China's Copper Selloff Spurs Softer Prices for North American Construction

The liquidation of copper inventories among Chinese manufacturers is having a major impact on the opposite side of the Pacific, contributing to a slowdown in materials cost increases in the North American construction industry this month, according and the Procurement Executives Group (PEG).

The materials/equipment component of the IHS PEG Engineering and Construction Cost Index (ECCI) declined to 51.5 percent in March, down from 55.2 percent in February. This represents the lowest level recorded so far in 2014.

Combined with a decline in the labor portion of the index, the headline IHS PEG ECCI decreased to 52.5 in March, down from 55.9 in February. While any reading above 50 still indicates that costs are rising, the drop in the ECCI indicates that increases are not as widespread. The ECCI now has been above 50 for 26 consecutive months.

Illustrating the broad nature of the deceleration, nine of the 12 subcomponents within the materials/equipment portion of the ECCI experienced a softening in price increases compared to the previous month. However, equipment based on copper experienced outright decreases, disproportionately pushing down the overall index.

"The PEG copper wire and cable index dropped in March, reflecting the shift in copper pricing and market conditions," said John Mothersole, research director of the Pricing and Purchasing Service at IHS. "Prices had been falling due to concerns about Chinese market growth. However, pricing is being driven down further by the potential liquidation of copper inventory accumulated in China during the past year."

Spot market pricing for copper on the London Metal Exchange declined by 3 percent in January, by 1 percent in February and by 8 percent through March 18.

China’s copper conundrum

Chinese manufacturers over the years have built large stockpiles of copper to use as collateral to fund other investments. However, tightening credit conditions are undercutting the attractiveness of these so-called copper financing deals, releasing copper back into the market.

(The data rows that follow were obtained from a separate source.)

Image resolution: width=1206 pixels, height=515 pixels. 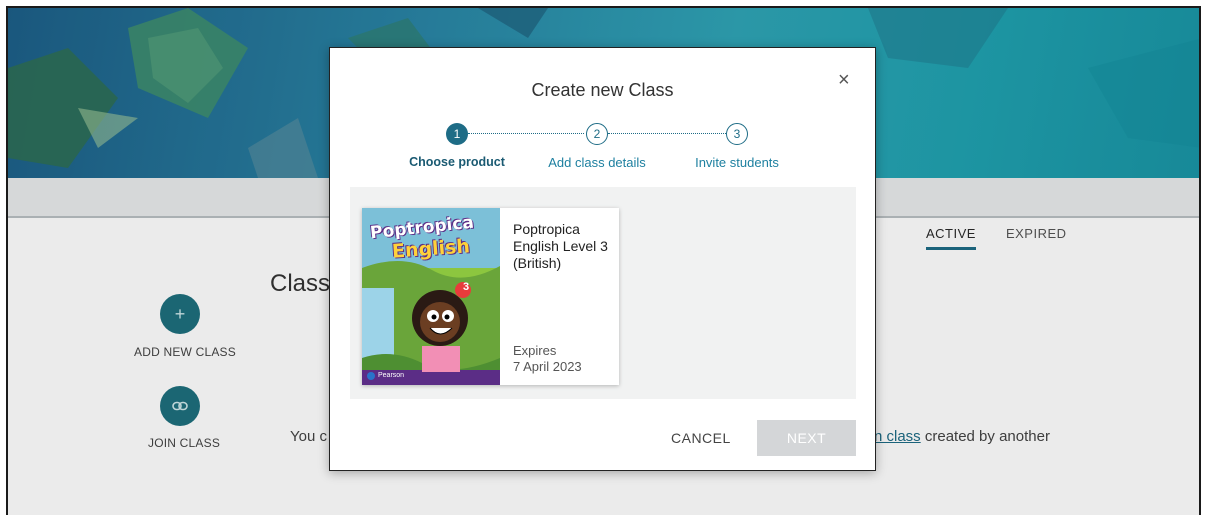 I want to click on step-3-circle: 3, so click(x=737, y=134).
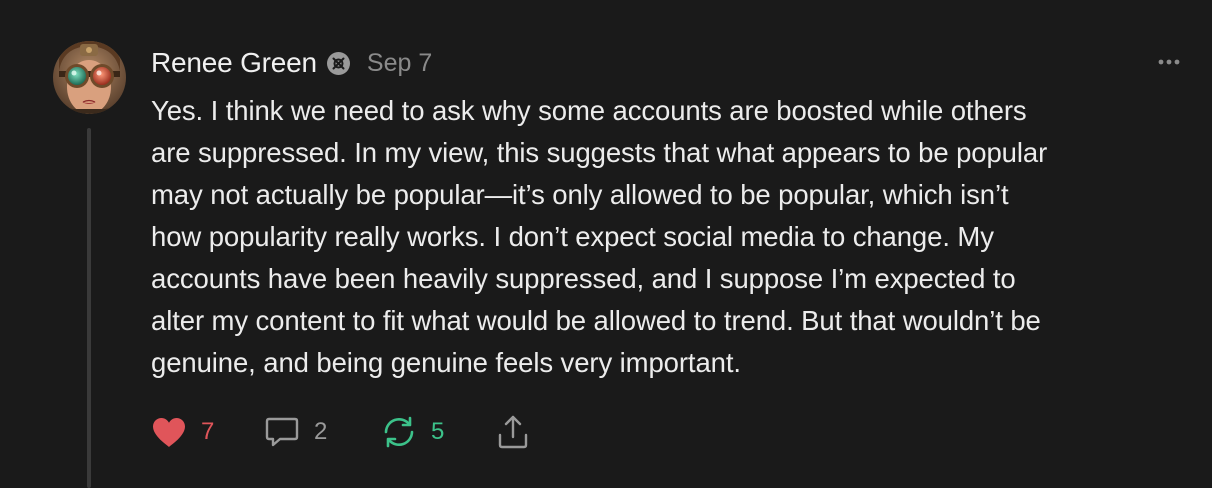 This screenshot has height=488, width=1212. Describe the element at coordinates (438, 432) in the screenshot. I see `restack-count: 5` at that location.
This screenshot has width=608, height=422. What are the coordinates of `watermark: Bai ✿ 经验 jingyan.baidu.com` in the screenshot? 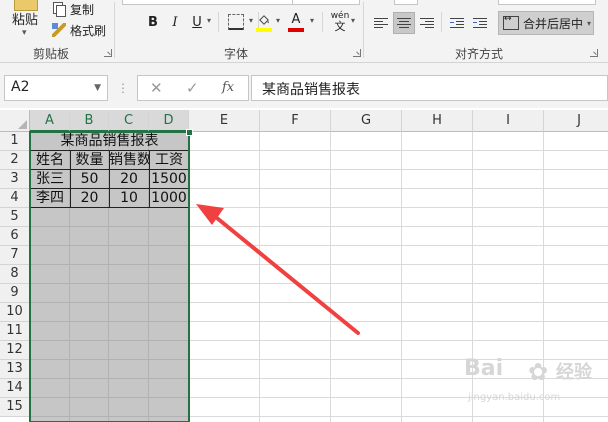 It's located at (534, 383).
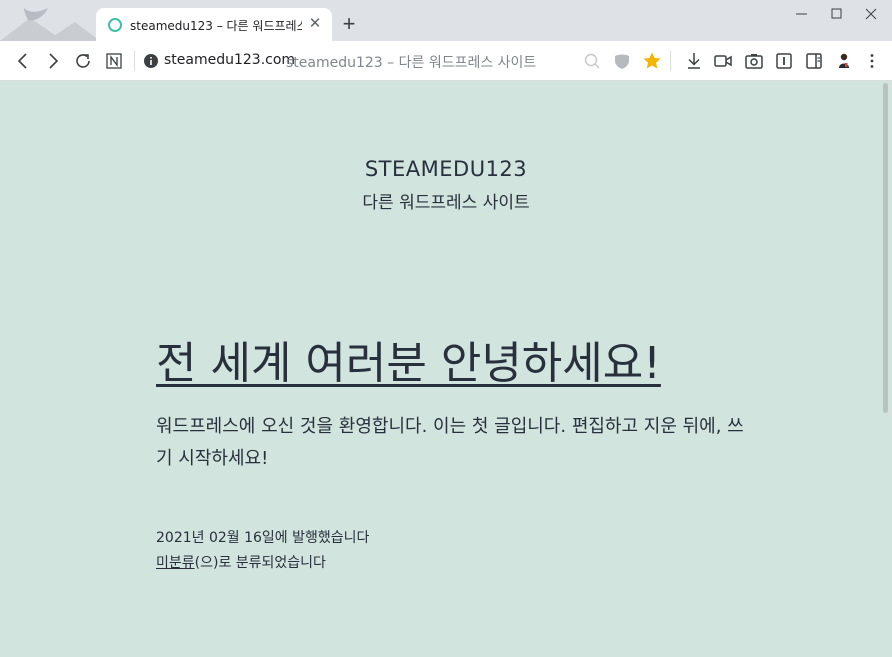 This screenshot has height=657, width=892. What do you see at coordinates (886, 248) in the screenshot?
I see `scrollbar-thumb` at bounding box center [886, 248].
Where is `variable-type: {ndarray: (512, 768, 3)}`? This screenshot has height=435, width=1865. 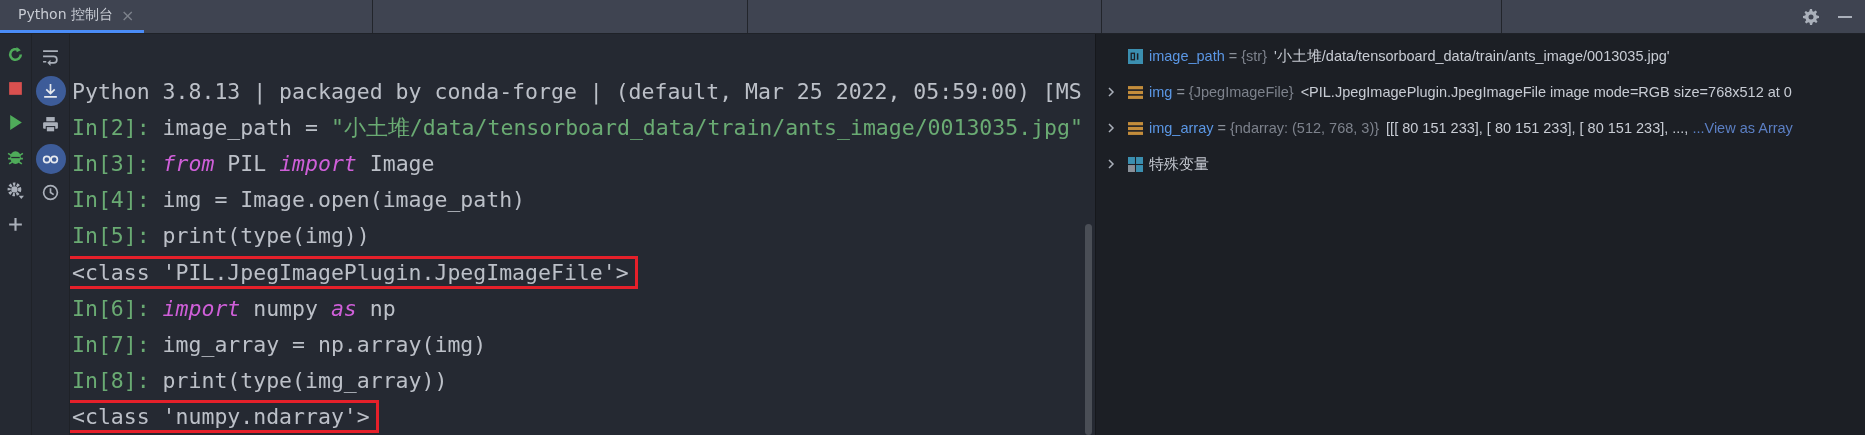 variable-type: {ndarray: (512, 768, 3)} is located at coordinates (1304, 128).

As this phenomenon progresses and as China’s manufacturing sector continues to slow down, selling pressure on copper is impacting a number of industries globally, including North American construction.

Soft labor

The other segment of the ECCI — the subcontractor labor index — also is showing some signs of softness. The labor index registered 54.7 percent in March, down 2.9 points from last month.

“While slightly softer, the labor index continues to reflect the strengthening picture of labor costs resulting from the energy boom in North America,” said Laura Hodges, director of the Pricing and Purchasing Service at IHS. “Western Canada continues to post the highest index levels of any region, indicating that a greater proportion of the survey population is observing higher prices. Construction companies are also expressing concern over tightness in skilled labor markets, particularly welders, in the US Gulf Coast region.”